A tempestade perfeita

A atividade económica de construção, tem um ciclo longo. Entre a decisão de avançar com um empreendimento imobiliário e a sua venda podem passar-se 10 anos, é por isso uma atividade que exige muitos recursos financeiros, mão de obra, materiais e muita fé nas condições de mercado existentes na fase final do projeto. Portugal já teve uma época de ouro na construção de habitação nova, e não há tantas décadas quando isso. Nessa altura os privados construíam muito, o Estado também dava a sua ajuda, mas concentrava-se essencialmente nas obras públicas. Nessa década de ouro, a moda do número de casas novas chegou aos 175.000 e foi sempre acima das 100.000 casas.
Para termos uma ideia, nos últimos 8 anos o maior número de casas que se construíram num ano foi de 25.000.
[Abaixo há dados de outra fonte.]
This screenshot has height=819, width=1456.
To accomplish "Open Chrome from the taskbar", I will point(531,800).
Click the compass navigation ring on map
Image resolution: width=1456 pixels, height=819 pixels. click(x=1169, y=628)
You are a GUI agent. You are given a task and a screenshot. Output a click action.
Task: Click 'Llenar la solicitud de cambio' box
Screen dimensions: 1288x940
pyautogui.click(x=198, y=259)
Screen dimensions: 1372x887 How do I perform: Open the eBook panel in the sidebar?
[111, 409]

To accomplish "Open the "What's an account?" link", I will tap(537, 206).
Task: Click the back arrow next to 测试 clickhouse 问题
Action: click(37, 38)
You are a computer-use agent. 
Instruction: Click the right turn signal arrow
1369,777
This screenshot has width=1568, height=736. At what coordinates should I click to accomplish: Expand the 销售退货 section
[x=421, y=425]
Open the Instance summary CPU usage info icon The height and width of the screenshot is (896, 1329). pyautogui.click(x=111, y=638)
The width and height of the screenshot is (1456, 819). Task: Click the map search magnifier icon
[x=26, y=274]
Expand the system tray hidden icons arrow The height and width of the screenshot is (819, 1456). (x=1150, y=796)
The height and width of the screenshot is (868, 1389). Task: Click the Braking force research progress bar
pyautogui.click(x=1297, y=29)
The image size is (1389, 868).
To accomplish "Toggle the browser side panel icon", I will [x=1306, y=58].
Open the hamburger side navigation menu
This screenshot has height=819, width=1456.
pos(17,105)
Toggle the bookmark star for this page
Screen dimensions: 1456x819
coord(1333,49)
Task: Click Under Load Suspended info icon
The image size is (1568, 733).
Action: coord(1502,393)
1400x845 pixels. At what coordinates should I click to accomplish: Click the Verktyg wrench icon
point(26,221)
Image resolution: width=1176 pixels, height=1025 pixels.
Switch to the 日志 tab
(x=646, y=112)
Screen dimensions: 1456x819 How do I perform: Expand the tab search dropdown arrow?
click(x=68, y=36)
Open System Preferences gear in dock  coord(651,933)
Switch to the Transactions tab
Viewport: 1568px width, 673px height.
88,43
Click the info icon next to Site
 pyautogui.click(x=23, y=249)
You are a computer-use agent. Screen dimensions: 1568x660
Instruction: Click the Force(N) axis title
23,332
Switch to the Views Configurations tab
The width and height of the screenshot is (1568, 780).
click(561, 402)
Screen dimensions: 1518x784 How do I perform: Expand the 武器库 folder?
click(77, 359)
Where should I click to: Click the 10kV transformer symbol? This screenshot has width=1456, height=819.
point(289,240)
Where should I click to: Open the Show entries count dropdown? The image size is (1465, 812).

Esta situação explica-se muito pelo impacto da intervenção da Troika e do COVID, que retirou poder de compra à classe média portuguesa, tendo mesmo o Estado deixado de realizar investimento público. Quem não se lembra o anúncio do “Enorme aumento de impostos” em 2022. Estes níveis de receitas nunca baixaram até hoje, havendo sim uma sucessiva diminuição dos impostos diretos e um aumento sucessivo dos impostos indiretos o que cria uma aparente sensação de que os impostos diminuem, mas, no entanto, a receita é cada vez maior. Os portugueses têm visto de forma irremediável o seu poder de compra diminuir, e as entidades públicas têm feito de tudo para tornar difícil o acesso ao crédito bancário, com o aumento do imposto de selo e impondo condições restritivas no seu acesso. Por outro lado, os aumentos das taxas de juros tornam praticamente impossível comprar-se hoje uma casa com o recurso ao crédito bancário. Mas o Estado ainda não está satisfeito com isso, estudando neste momento o aumento muito significativo do IMI, que afetará de forma irremediável a aquisição de habitação nova. O mercado habitacional está sujeito às mesmas regras que os outros setores, está, portanto, sujeito à Lei da oferta e da procura, sendo o número casas novas escassas no mercado é natural que os seus preços aumentem cada vez mais.

Se bem se recordam, a Troika provocou uma paragem abrupta no sector da construção, levando milhares de técnicos desta área a sair do país o que provocou o aumento significativo do custo da mão de obra em Portugal, ora este facto a juntar ao preço da energia, que não tem parado de subir, e à subida exponencial do custos dos materiais explica em grande parte a subida de preços das habitações novas e a escassez de habitações para venda no mercado, o que faz com que os preços das habitações antigas também subam.
Se nestes últimos anos, se tivessem construído, pelo menos o mínimo da década de ouro, teríamos mais 1.000.000 de habitações nestes últimos dez anos. A classe baixa teria sido beneficiada com habitação social, a classe média teria mais opções e embora os ricos nunca tenham problemas de habitação, porque podem pagar sempre mais do que os outros, não são os culpados pela falta de habitação. A falta de habitação está diretamente ligada à lei do mercado.
O Estado não tem capacidade para administrar o seu património imobiliário, nem sequer sabe o que tem, não consegue colocar no mercado todo o seu património imobiliário que está devoluto, nem consegue realizar obras públicas. Não tem também capacidade para aumentar significativamente na próxima década a oferta de habitação social, e para ajudar não consegue criar as condições para que o sector privado produza habitações para os portugueses. Resta ao sector da construção continuar a construir hotéis, escolas privadas, hospitais privados e habitação para não residentes com grande poder de aquisição, caso contrário teriam de encerrar a sua atividade. Os portugueses se quiserem aumentar o seu poder de compra, só mesmo indo trabalhar para fora do país. Não sendo preciso ir muito longe, bastariam mudar-se para Espanha e podiam até continuar a trabalhar em Portugal que teriam ganhos significativos no seu poder de compra.